Data entries:
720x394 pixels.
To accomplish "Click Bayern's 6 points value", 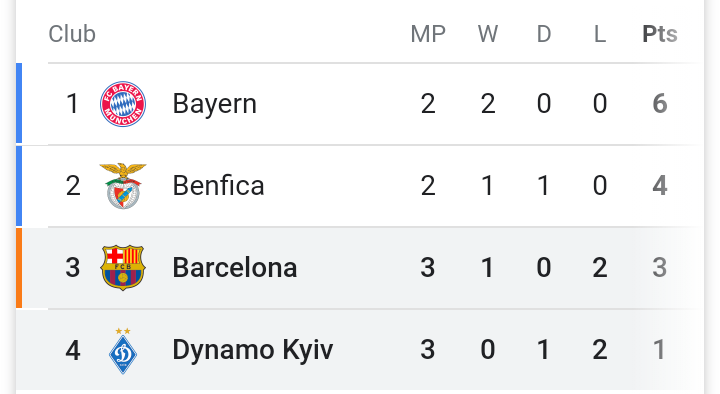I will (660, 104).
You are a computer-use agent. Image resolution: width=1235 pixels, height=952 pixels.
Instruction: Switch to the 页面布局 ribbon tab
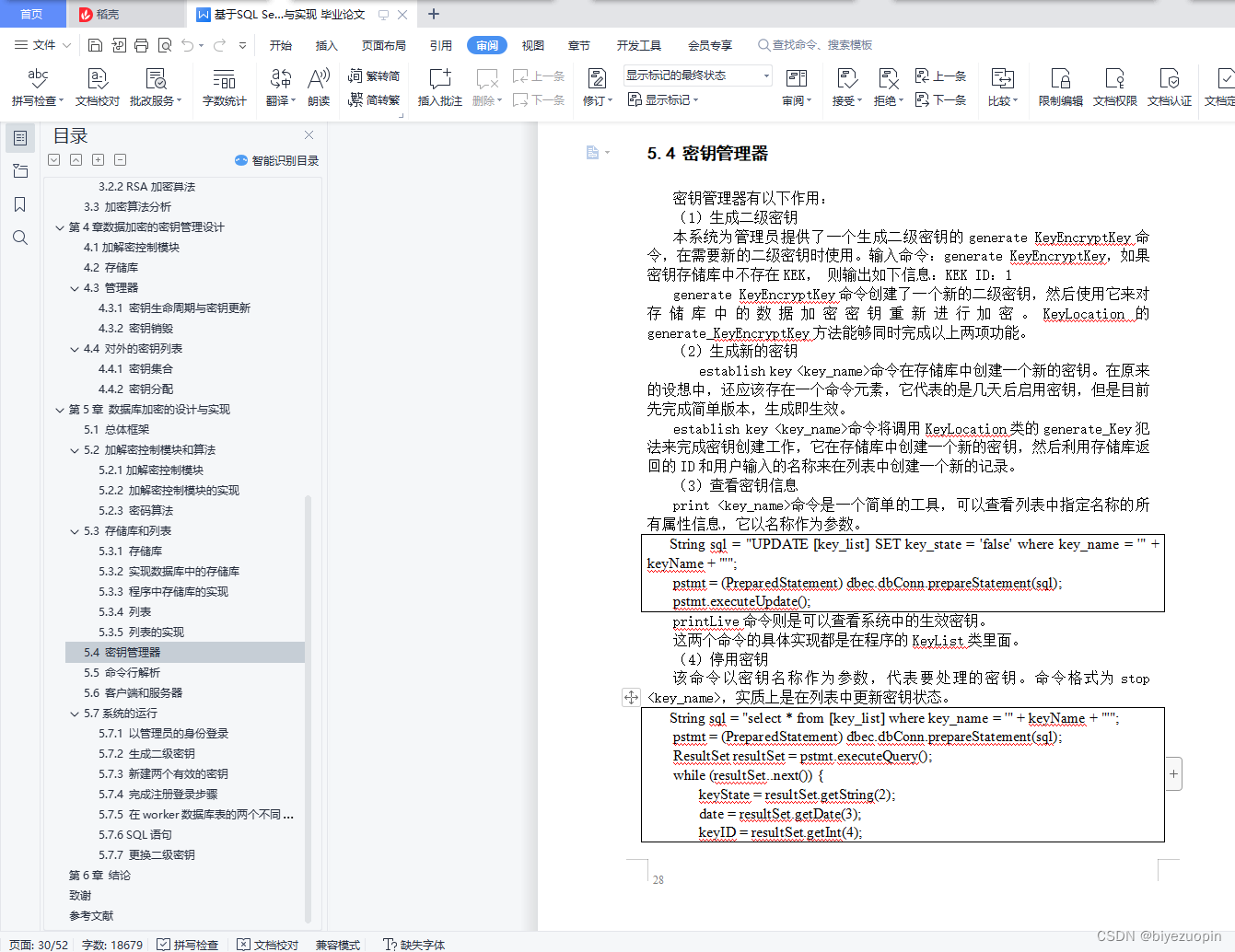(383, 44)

◆ **TASK TO CARRY OUT**: Return only the lines from the one that contains "You are a computer-use" through the closing line of the data, inclusive, reproduced exactly and with every picture left out.

◆ **SOLUTION**:
You are a computer-use agent. Image resolution: width=1235 pixels, height=952 pixels.
Instruction: Switch to the 页面布局 ribbon tab
(383, 44)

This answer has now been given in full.